Stronger algorithm ties in with next-generation security, quelling authorities' fears of hacker breakthrough

July 4, 2002

3 Min Read
GSM Gets a Security Boost

GSM technologists at standards organization European Telecommunications Standards Institute (ETSI) have created a new, stronger security algorithm that will be available to network systems and handset vendors from the third quarter of this year (see Algorithm Secures GSM).

The move is in response to fears that it is only a matter of time before one of the current algorithms used in GSM networks, A5/2, is hacked. In a meeting in Tokyo last October, representatives of 3rd Generation Partnership Project (3GPP), which prepares technical standards for 3G networks based on evolved GSM core networks, noted that "technical experts predict that it will not be too much longer before the [A5/2] algorithm is compromised."

Because of export restrictions concerning encryption technologies, GSM networks use different versions of the ciphering algorithm A5 depending on where they are in the world. A5/1 is the strongest, used mostly in North America and Western Europe, while A5/2 is common in Asia. A5/0 has no encryption, and is used in some third-world countries and those territories under UN sanctions.

The encryption deployed in the new algorithm, named A5/3 [ed. note: What about calling it Super Al, or even Al Gor?], specifically provides signaling protection, making it harder for GSM calls to be hacked or for information, such as phone numbers, to be decoded.

"This is an enhancement," says James Moran, director of fraud and security at the GSM Association, which represents the interests of its GSM operator members and which, along with the 3GPP and the T1 Standards Committee in the U.S., supported the development.

"There is no demonstration to show that the existing algorithms have been cracked. But the existing algorithms were developed in the late 1980s, and it was decided that, with export controls on encryption products now easing and more secure algorithms already developed for next-generation systems, it was worthwhile taking the opportunity to make GSM even more secure," says Moran.

A5/3 is for use in 2G networks, although it's derived from the confidentiality and integrity algorithms that already exist for 3G systems, known collectively as the "Kasumi kernel."

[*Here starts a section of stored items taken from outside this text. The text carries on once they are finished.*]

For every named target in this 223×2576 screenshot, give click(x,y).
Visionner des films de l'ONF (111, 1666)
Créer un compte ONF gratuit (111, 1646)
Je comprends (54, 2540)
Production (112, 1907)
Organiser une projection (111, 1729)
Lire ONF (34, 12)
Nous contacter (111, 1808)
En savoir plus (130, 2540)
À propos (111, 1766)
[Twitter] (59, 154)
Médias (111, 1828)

As Kasumi had already been developed to provide strong cryptographic security for UMTS networks, the 3GPP Tokyo meeting noted that "the ETSI [Security Algorithms Group of Experts] should be subcontracted to prepare an algorithm which will be known as A5/3 and that it should be based on the Kasumi kernel."

Concern obviously exists that GSM networks deploying the A5/2 algorithm are a security risk, hence the need for A5/3. And while Moran claims that current algorithms have not been demonstrably cracked, that appears to be the case only for the hacking of live GSM networks. Under test conditions, existing GSM security algorithms have allegedly been "compromised." Research displayed on the Website of the SANS (System Administration, Networking and Security) Institute, which exists to help security experts share their experiences, shows that as far back as 1999 researchers "claimed to have cracked the weaker A5/2 algorithm" within seconds, using a single PC.

Indeed, it is claimed that even the stronger A5/1 algorithm has been broken, though the cryptographers involved admitted that the version used in live GSM networks would be slightly different from the version cracked in the lab.

The same research report welcomes the development of A5/3. It notes that the specifications of A5/2 were never made public for scrutiny: "The GSM standard was created in secrecy and all of the algorithms used are not available to the public. Most security analysts believe any system that is not subject to the scrutiny of the world’s best minds can’t be as secure." With A5/3, however, "they have moved away from their 'security by obscurity' ideology." All the algorithms being used in 3GPP are available to security researchers and scientists, it notes.